Identify each line in the items below that includes the word "Select", and copy those lines.

Records for locating the described items
-- Begin --
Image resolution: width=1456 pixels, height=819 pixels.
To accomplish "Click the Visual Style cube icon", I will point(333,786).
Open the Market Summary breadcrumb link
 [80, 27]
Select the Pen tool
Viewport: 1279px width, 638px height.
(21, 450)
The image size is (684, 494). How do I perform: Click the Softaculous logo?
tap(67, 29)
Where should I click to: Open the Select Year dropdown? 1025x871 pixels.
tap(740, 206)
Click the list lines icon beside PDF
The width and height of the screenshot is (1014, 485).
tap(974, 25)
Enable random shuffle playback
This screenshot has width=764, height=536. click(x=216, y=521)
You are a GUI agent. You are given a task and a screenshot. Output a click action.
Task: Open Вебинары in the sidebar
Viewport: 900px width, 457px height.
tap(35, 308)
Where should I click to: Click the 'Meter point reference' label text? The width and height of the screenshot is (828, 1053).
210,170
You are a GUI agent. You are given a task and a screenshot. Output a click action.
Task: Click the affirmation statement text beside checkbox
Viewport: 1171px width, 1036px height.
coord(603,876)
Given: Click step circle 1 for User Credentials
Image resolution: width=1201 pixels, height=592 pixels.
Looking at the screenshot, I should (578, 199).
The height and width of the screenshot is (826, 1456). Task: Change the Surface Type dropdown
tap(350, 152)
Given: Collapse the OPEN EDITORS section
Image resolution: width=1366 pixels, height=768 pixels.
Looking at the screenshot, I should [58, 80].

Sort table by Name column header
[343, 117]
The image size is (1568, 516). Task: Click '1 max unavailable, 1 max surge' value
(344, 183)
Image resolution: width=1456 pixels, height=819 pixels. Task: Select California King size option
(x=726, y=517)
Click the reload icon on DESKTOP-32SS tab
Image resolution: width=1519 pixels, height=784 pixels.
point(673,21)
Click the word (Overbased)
-- End --
■ Solution to this problem
Select the Pen tool
Where should I click to: Open the Select Year dropdown? 1025x871 pixels.
Image resolution: width=1456 pixels, height=819 pixels. Task: Select California King size option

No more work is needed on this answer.